Kerri Sonnenberg:
In Jesse Seldess’ poetry, words require a certain elasticity to perform an attentive music of formation. The manner in which phrasal units arrive, depart and recombine creates a movement like a flock of birds making a wide turn—there is a harmony of ever-shifting participants. The “who” of WHO OPENS is a similarly mobile designation—it is “who you have continually overheard” and what is itself being overheard. With great compassion and precision, this book returns language to the habitat of sound from which poetry has been away far too long.
Ron Silliman:
These seven poems fit together with a perfect weave, three sets of twins (in each set, you might read the first as the sounding of themes, the second as a rhetorical raga exploring them) followed by a coda, as sweet as it is final. It is impossible not to read these poems aloud &, sounded, they are magnificent. Jesse Seldess has written a wonderful book.
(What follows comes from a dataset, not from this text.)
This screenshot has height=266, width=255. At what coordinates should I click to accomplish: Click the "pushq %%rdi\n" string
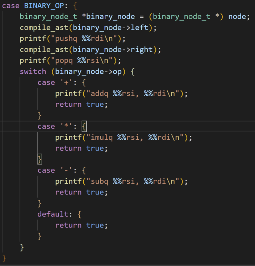[x=89, y=38]
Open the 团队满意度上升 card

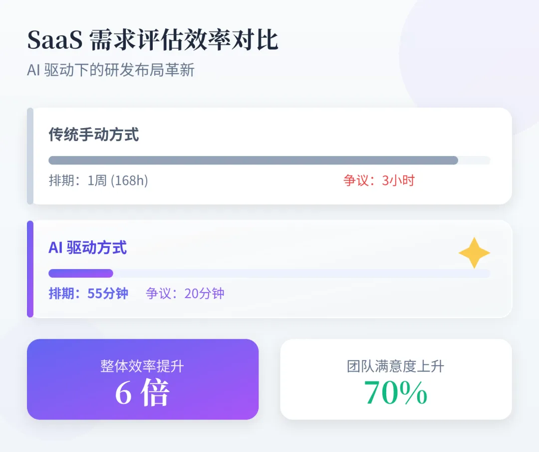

David Pavelich, Chicago Review:
A formalist poet who has found freedom in porous fixity…Seldess places all bets on the persistence of agency in a world of submission; on the strength of “chorus,” “chord,” “harmony,” and the meaning of voice.
Brian Coley & Thurston Moore, Bull Tongue:
Each poem here moves forward w/ banal yet lifeforce-infused lines which all seemingly relate to each other, then space out into meditations of repetition and some kind of language-prayer. Odd and affecting and issued by one of the more interesting small poetry presses currently (barely) active.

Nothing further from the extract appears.